Kamut contains 40% more protein than conventional wheat and has more minerals and vitamins than this. It is a better source of energy than modern wheat varieties. Its carbohydrates are easily digestible. In addition, it has a high proportion of essential amino acids and many mono- and polyunsaturated fatty acids . Compared to wheat, Kamut has twice as many unsaturated fatty acids and only about 50% saturated fatty acids.

The highly satiating ancient grain is ideal for the nutrition of competitive athletes and all those who want to eat a wholesome diet. It has a cholesterol-lowering effect and thus reduces the risk of suffering from stroke and heart attack . Its high selenium content supports the enzyme structure. In addition, together with beta-carotene , it fights the free radicals that cause inflammatory processes in the body and are even responsible for the development of cancer .

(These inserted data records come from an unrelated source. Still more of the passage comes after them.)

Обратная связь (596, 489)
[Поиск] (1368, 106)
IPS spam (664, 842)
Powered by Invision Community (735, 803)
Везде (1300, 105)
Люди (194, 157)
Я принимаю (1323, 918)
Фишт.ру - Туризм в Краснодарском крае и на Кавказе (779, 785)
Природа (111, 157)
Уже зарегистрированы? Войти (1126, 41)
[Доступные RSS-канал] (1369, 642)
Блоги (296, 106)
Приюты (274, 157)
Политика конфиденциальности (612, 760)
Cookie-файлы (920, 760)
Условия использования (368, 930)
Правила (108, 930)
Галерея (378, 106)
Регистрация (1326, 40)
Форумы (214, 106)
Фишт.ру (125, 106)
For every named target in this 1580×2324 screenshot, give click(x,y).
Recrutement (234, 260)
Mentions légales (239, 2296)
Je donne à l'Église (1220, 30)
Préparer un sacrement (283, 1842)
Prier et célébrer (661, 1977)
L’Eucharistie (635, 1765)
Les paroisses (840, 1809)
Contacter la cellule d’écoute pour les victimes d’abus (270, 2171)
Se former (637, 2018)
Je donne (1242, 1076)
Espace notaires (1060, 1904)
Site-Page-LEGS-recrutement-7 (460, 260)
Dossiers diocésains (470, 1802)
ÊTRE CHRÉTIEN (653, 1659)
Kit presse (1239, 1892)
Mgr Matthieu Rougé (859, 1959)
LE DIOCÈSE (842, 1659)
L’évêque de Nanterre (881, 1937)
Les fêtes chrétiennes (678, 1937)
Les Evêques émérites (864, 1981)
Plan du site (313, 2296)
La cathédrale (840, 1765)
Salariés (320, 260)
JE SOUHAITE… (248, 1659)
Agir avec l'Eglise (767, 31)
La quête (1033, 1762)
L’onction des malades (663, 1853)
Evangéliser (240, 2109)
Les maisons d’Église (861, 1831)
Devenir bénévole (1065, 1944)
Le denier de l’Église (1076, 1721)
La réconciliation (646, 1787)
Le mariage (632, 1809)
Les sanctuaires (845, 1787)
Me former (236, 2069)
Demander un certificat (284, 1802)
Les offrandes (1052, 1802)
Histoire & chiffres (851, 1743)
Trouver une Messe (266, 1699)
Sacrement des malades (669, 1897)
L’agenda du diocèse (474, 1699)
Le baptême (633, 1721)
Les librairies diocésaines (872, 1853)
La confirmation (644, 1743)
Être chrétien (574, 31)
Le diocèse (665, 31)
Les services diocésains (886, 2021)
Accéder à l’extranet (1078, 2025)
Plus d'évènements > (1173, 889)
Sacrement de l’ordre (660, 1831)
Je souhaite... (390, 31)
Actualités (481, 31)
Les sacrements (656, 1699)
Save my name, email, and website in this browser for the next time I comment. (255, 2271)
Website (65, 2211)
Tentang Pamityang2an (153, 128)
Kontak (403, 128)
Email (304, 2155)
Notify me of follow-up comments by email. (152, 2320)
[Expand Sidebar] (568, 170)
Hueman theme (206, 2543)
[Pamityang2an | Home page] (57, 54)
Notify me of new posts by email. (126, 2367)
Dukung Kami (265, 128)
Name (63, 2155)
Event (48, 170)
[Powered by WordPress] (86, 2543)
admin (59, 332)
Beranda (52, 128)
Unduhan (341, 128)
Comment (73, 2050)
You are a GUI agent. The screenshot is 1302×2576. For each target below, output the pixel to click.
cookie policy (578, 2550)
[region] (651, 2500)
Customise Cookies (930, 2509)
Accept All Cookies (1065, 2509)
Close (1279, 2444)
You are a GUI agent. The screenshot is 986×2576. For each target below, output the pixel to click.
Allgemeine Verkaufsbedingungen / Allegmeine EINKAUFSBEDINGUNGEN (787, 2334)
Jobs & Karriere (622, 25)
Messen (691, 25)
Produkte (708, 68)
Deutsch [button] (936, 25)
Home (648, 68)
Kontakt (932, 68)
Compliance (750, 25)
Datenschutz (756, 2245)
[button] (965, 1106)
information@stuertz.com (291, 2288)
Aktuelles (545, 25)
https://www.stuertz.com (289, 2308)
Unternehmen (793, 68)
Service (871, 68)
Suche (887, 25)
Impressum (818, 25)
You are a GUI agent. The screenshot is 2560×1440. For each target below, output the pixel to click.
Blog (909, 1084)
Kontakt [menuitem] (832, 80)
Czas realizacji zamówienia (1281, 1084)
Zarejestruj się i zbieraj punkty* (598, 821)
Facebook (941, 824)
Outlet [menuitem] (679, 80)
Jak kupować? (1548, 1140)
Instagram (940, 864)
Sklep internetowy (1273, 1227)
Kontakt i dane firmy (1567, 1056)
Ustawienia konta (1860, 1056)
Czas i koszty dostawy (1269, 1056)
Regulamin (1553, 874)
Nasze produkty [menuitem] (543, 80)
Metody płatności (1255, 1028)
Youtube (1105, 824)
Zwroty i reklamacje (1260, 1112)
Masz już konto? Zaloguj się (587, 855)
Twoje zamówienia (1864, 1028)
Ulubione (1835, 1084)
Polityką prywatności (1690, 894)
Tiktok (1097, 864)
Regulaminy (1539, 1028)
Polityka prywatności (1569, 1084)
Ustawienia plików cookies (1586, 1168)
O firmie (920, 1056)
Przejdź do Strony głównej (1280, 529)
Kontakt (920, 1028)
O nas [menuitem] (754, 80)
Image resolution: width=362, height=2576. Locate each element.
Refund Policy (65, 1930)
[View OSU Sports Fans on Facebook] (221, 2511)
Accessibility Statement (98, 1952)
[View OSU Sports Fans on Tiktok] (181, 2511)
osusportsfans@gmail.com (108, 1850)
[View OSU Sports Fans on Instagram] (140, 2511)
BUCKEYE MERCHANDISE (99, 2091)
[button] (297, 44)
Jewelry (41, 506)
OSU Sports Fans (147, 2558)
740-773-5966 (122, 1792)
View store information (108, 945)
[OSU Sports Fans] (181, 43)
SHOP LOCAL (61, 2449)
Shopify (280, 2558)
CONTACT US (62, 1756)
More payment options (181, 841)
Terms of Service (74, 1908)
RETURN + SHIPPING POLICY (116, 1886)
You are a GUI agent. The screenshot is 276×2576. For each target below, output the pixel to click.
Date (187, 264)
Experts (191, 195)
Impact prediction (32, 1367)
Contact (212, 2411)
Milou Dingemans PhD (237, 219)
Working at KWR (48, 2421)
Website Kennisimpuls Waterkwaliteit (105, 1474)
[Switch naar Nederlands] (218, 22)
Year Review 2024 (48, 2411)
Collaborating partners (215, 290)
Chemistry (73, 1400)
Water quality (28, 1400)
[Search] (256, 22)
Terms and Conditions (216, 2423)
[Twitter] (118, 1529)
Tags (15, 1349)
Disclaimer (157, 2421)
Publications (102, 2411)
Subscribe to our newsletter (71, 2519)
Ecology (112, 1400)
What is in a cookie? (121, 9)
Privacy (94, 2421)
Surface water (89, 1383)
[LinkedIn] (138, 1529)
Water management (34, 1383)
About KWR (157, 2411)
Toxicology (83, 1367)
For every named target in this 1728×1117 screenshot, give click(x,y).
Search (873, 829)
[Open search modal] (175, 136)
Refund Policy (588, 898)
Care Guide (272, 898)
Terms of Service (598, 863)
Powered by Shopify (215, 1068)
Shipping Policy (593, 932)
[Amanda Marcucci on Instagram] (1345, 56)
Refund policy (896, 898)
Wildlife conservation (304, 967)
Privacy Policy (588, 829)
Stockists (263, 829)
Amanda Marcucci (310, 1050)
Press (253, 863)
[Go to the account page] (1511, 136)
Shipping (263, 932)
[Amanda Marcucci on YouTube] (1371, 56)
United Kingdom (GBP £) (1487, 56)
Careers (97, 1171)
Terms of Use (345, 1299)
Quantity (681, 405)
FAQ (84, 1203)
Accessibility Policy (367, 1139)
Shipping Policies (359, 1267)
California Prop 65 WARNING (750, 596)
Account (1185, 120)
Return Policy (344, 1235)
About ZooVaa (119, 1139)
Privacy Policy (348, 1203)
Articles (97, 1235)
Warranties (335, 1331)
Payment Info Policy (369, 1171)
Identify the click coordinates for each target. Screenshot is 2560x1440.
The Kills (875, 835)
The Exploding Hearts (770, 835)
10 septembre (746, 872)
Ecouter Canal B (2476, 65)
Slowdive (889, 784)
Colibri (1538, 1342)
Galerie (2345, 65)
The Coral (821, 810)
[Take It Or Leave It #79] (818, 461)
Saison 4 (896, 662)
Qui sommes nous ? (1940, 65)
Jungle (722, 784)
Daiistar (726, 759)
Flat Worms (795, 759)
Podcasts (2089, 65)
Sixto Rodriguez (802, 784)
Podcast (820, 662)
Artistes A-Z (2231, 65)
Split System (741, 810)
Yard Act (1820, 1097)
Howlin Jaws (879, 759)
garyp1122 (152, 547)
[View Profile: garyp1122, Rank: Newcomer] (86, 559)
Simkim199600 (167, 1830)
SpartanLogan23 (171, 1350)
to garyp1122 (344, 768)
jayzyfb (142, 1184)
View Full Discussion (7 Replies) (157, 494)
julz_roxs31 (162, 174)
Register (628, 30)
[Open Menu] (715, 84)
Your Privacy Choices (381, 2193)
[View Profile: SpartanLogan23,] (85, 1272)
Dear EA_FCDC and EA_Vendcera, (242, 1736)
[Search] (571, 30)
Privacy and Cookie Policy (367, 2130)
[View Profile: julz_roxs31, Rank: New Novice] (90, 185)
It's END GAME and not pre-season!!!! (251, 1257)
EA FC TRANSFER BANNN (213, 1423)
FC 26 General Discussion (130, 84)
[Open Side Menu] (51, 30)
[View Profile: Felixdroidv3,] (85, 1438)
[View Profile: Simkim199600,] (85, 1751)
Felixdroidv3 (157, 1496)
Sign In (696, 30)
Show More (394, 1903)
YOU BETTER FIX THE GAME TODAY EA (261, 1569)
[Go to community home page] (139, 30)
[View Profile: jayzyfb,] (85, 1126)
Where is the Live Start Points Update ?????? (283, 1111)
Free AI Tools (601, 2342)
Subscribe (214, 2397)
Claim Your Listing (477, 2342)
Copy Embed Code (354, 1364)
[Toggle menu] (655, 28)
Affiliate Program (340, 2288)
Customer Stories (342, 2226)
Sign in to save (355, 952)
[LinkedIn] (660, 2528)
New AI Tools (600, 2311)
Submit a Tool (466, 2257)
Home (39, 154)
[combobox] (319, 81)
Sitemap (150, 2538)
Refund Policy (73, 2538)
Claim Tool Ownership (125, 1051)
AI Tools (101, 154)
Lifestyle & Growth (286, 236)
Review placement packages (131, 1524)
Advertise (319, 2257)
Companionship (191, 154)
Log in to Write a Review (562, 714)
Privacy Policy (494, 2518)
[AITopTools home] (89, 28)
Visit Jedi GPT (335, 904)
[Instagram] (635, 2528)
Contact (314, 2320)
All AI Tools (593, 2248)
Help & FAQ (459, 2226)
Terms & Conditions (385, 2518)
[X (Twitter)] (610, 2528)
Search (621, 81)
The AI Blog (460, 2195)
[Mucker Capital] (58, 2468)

Most of the Kamut commercially available today comes from North America and Canada and grows on soils rich in selenium. Kamut grown in Central Europe does not contain selenium and has a different composition. Consumers can cover their daily selenium requirements with 200 grams of Kamut bread from the USA.

Ingredients & nutritional values

The grain containing gluten has a high content of magnesium, zinc, beta-carotene, selenium, vitamins B1 to B3, pantothenic acid, folic acid and vitamins B6 and E.

intolerances

People who suffer from gluten intolerance or celiac disease / sprue (gluten allergy) should refrain from consuming products made from Kamut, since the gluten protein it contains has a negative effect on the inflammation of the intestinal mucosa .

However, anyone who has an intolerance to wheat can safely consume products made from the original grain. Scientific studies have shown that about 70% of wheat allergy sufferers tolerate Kamut well. However, it should not be enjoyed more than twice a week, otherwise resistance may develop.

Shopping and kitchen tips

Kamut is available in health food stores, natural food stores, and online. Consumers can purchase it as flakes, whole grains, flour, semolina , couscous and even pasta. It is stored like other types of grain: it keeps best in a dark, dry and cool place. Since its grain starch has special properties, products baked from Kamut grain remain fresh and fluffy longer than products made from wheat.

preparation tips

Thanks to its high-quality glue, Kamut is extremely well suited for baking wholesome bread and cakes. Since the taste is similar to spelled, the spelled recipes can be used well for baking and cooking with Kamut. In order for the dough to rise better in the oven, the user should let it rise for at least 40 minutes beforehand.

Kamut grains can also be used cooked as a side dish and when swollen as salad toppings and muesli ingredients. However, the amateur cook should note that Kamut has a cooking time of at least 45 minutes. To swell the nutritious ancient grain, 1 cup of Kamut is mixed with 4 cups of liquid.

Dorothy Farrar

Hello and welcome to my Health Guide & Encyclopedia! My name is Dorothy Farrar, and I'm the founder and main author of this platform.
My passion for health and wellness started at a young age when I became interested in the connection between the food we eat and the way we feel. This fascination led me to study nutrition and dietetics in college, where I learned about the importance of a balanced diet and the impact of various nutrients on the body.